[Item-finding lines]
— START —

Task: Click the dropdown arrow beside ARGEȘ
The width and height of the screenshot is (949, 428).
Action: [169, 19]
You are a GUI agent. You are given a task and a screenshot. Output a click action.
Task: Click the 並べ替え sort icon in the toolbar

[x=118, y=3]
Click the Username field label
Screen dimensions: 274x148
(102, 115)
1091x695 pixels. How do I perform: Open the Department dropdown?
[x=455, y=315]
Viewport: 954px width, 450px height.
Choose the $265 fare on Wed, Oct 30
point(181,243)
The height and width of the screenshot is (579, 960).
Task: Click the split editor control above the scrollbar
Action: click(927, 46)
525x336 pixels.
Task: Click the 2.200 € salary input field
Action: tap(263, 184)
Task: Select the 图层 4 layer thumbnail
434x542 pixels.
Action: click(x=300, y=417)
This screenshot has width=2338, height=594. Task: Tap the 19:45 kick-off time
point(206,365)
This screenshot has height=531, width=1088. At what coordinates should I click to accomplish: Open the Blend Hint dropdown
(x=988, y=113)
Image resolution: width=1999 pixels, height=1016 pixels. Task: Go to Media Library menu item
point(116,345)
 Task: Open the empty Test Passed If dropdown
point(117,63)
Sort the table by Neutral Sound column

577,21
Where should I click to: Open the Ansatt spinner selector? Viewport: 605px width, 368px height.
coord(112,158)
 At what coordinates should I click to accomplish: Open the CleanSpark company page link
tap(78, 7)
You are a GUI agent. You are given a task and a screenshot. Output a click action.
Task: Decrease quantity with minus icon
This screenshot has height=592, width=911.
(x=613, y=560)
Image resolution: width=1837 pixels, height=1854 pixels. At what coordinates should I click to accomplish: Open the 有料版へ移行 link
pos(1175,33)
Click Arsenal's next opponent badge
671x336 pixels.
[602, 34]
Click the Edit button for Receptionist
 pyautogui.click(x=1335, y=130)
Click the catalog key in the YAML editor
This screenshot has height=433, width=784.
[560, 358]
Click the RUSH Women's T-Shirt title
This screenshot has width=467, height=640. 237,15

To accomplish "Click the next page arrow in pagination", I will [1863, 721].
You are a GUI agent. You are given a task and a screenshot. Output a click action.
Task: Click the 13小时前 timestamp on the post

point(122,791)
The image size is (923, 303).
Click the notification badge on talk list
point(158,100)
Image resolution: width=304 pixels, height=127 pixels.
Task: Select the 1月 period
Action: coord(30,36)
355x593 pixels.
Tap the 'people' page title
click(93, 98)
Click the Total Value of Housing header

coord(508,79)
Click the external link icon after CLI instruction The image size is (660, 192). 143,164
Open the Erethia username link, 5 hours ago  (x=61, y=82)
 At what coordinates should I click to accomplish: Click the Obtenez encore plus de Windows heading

— END —

**Exercise description**. Find each line above containing the word "This" and copy all of them in full.

**Response**.
This screenshot has width=2338, height=594. Task: Tap the 19:45 kick-off time
This screenshot has height=531, width=1088. At what coordinates should I click to accomplish: Open the Blend Hint dropdown
This screenshot has height=592, width=911.
This screenshot has height=433, width=784.
This screenshot has width=467, height=640. 237,15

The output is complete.